Since it seems evident that the MYAS has no structure in place to continuously monitor the functioning of organisations at the grassroots level, Chennapragada contacted the BWF directly to bring these ambiguities to their attention.
However, the BWF said it had no jurisdiction over para-badminton at the national level.
“As the world body for badminton and para-badminton, the BWF does take any governance-related issues seriously. However, where a complaint relates to issues at a national level, it is generally the BWF’s position to maintain a level of impartiality and not to become directly involved,” said John Shearer, Senior Development Manager, BWF.
Inspiration or exploitation?
“About 99% of disability sports federations in India don’t have subject matter expertise,” said Chennapragada. “The sports ministry spends crores every year on sports, by which it mobilises vote banks at grassroots levels, but there is no verifiable governance framework.”
K.Y. Venkatesh told The Wire that since 2001 his only mission has been to develop para-badminton to the same level as the able-body sport and bring transparency and accountability in its management.
“To continue the work I’ve been doing for a decade now, I wrote a letter to the higher officials from all associations.
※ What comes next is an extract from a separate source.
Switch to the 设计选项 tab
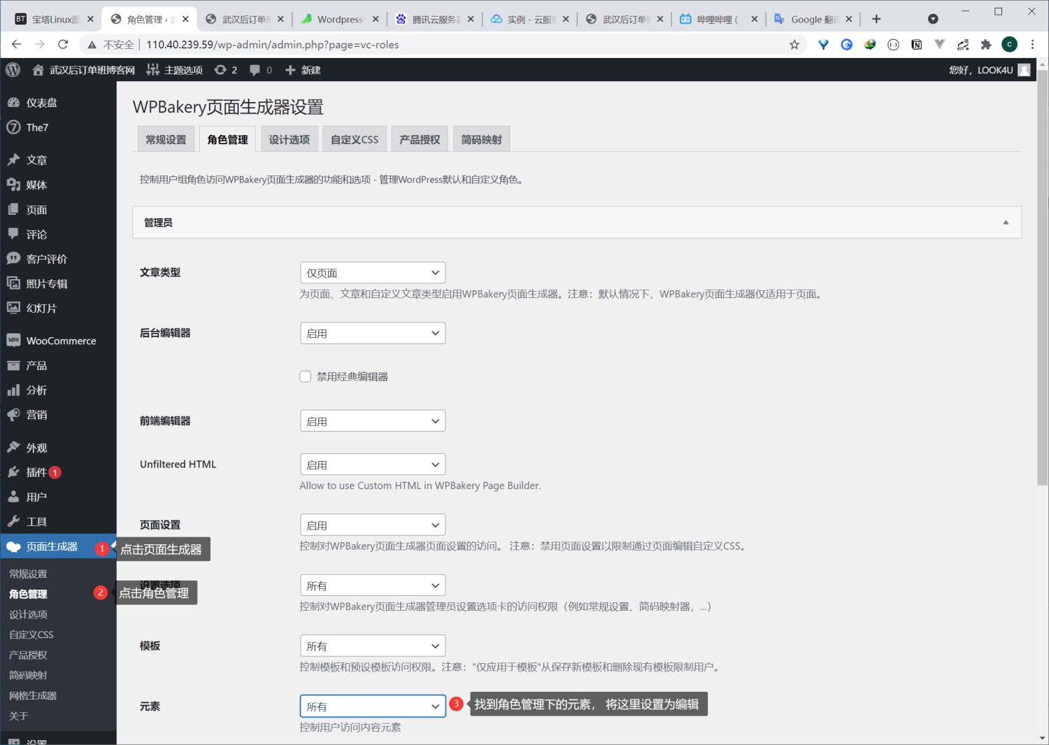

I requested them to allow me and other members across the country to form a small committee that would bring more accountability to the sport. But it has now been three months without an official response,” he said.
For Chennapragada, one of the worst aspects of the lack of transparency in the management of para-sports in India is the way the athletes are exploited in the name of inspiration.
“People like Khanna thrive on pushing para sports from the inspiration porn angle,” alleged Chennapragada. “I remember speaking to him two years ago. The way he ‘sells’ you the idea of ‘uplifting’ a disabled player, the way he talks of enhancing the quality of their lives, it reeks of all the variables that work against diversity and inclusion – casteism, ageism and ableism. India thrives on the projection of success and empowerment that people like Khanna sell, especially when players with disabilities are involved.”
Ever since Chennapragada began to realise that there is a lack of transparency and accountability in para-sports which may put the athletes at risk, she has been asking members of the media to investigate the matter for themselves.
“But no one pursued the story,” she said. “In fact, a journalist from ESPN told me that the story is not ‘a smoking gun’ and that it would not ‘bring traffic and numbers’ to the website. This is exactly what is wrong with our society. As long as the medals come in, everyone thinks everything is all right.”